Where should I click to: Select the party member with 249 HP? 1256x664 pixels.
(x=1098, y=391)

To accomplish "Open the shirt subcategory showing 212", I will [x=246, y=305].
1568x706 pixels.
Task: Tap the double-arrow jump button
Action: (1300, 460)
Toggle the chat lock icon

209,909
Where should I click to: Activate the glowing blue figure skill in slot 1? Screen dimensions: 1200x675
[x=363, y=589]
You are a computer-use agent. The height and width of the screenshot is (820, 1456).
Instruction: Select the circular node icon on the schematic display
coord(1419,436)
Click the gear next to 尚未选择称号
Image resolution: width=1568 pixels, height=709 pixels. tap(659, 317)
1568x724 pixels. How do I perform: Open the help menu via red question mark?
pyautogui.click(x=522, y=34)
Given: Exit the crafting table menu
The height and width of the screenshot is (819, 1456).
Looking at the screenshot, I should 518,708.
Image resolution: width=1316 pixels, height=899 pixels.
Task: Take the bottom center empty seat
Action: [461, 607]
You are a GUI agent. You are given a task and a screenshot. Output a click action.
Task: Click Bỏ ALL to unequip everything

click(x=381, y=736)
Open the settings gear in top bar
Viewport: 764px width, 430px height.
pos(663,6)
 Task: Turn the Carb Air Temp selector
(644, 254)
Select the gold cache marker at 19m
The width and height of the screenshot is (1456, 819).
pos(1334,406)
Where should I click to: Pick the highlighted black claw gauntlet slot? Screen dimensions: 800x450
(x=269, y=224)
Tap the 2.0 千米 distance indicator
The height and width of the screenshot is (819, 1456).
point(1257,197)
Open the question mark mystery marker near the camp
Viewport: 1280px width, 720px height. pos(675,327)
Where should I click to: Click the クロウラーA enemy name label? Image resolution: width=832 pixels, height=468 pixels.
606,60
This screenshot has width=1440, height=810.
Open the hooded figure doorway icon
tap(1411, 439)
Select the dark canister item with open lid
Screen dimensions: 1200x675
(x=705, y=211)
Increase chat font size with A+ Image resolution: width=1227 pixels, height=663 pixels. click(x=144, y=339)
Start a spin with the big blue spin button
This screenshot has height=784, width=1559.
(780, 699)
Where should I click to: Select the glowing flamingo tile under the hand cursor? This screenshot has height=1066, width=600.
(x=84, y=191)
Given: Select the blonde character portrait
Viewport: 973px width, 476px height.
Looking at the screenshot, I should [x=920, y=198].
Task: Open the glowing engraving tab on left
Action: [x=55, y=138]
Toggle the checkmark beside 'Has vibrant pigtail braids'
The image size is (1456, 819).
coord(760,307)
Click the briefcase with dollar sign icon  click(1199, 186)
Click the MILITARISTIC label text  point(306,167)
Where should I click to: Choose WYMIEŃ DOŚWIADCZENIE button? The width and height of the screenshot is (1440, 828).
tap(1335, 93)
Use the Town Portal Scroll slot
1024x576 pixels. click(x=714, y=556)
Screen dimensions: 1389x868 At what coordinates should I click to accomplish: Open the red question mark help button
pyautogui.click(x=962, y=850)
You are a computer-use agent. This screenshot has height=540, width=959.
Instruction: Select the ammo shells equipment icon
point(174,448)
——
> **AIM OF THE EXERCISE**
Turn every line of the data above into a JSON list of strings, one string per line, skipping blank lines.

> **CORRECT RESPONSE**
[
  "Where should I click to: Select the party member with 249 HP? 1256x664 pixels.",
  "(x=1098, y=391)",
  "To accomplish \"Open the shirt subcategory showing 212\", I will [x=246, y=305].",
  "1568x706 pixels.",
  "Task: Tap the double-arrow jump button",
  "Action: (1300, 460)",
  "Toggle the chat lock icon",
  "209,909",
  "Where should I click to: Activate the glowing blue figure skill in slot 1? Screen dimensions: 1200x675",
  "[x=363, y=589]",
  "You are a computer-use agent. The height and width of the screenshot is (820, 1456).",
  "Instruction: Select the circular node icon on the schematic display",
  "coord(1419,436)",
  "Click the gear next to 尚未选择称号",
  "Image resolution: width=1568 pixels, height=709 pixels. tap(659, 317)",
  "1568x724 pixels. How do I perform: Open the help menu via red question mark?",
  "pyautogui.click(x=522, y=34)",
  "Given: Exit the crafting table menu",
  "The height and width of the screenshot is (819, 1456).",
  "Looking at the screenshot, I should 518,708.",
  "Image resolution: width=1316 pixels, height=899 pixels.",
  "Task: Take the bottom center empty seat",
  "Action: [461, 607]",
  "You are a GUI agent. You are given a task and a screenshot. Output a click action.",
  "Task: Click Bỏ ALL to unequip everything",
  "click(x=381, y=736)",
  "Open the settings gear in top bar",
  "Viewport: 764px width, 430px height.",
  "pos(663,6)",
  " Task: Turn the Carb Air Temp selector",
  "(644, 254)",
  "Select the gold cache marker at 19m",
  "The width and height of the screenshot is (1456, 819).",
  "pos(1334,406)",
  "Where should I click to: Pick the highlighted black claw gauntlet slot? Screen dimensions: 800x450",
  "(x=269, y=224)",
  "Tap the 2.0 千米 distance indicator",
  "The height and width of the screenshot is (819, 1456).",
  "point(1257,197)",
  "Open the question mark mystery marker near the camp",
  "Viewport: 1280px width, 720px height. pos(675,327)",
  "Where should I click to: Click the クロウラーA enemy name label? Image resolution: width=832 pixels, height=468 pixels.",
  "606,60",
  "This screenshot has width=1440, height=810.",
  "Open the hooded figure doorway icon",
  "tap(1411, 439)",
  "Select the dark canister item with open lid",
  "Screen dimensions: 1200x675",
  "(x=705, y=211)",
  "Increase chat font size with A+ Image resolution: width=1227 pixels, height=663 pixels. click(x=144, y=339)",
  "Start a spin with the big blue spin button",
  "This screenshot has height=784, width=1559.",
  "(780, 699)",
  "Where should I click to: Select the glowing flamingo tile under the hand cursor? This screenshot has height=1066, width=600.",
  "(x=84, y=191)",
  "Given: Select the blonde character portrait",
  "Viewport: 973px width, 476px height.",
  "Looking at the screenshot, I should [x=920, y=198].",
  "Task: Open the glowing engraving tab on left",
  "Action: [x=55, y=138]",
  "Toggle the checkmark beside 'Has vibrant pigtail braids'",
  "The image size is (1456, 819).",
  "coord(760,307)",
  "Click the briefcase with dollar sign icon  click(1199, 186)",
  "Click the MILITARISTIC label text  point(306,167)",
  "Where should I click to: Choose WYMIEŃ DOŚWIADCZENIE button? The width and height of the screenshot is (1440, 828).",
  "tap(1335, 93)",
  "Use the Town Portal Scroll slot",
  "1024x576 pixels. click(x=714, y=556)",
  "Screen dimensions: 1389x868 At what coordinates should I click to accomplish: Open the red question mark help button",
  "pyautogui.click(x=962, y=850)",
  "You are a computer-use agent. This screenshot has height=540, width=959.",
  "Instruction: Select the ammo shells equipment icon",
  "point(174,448)"
]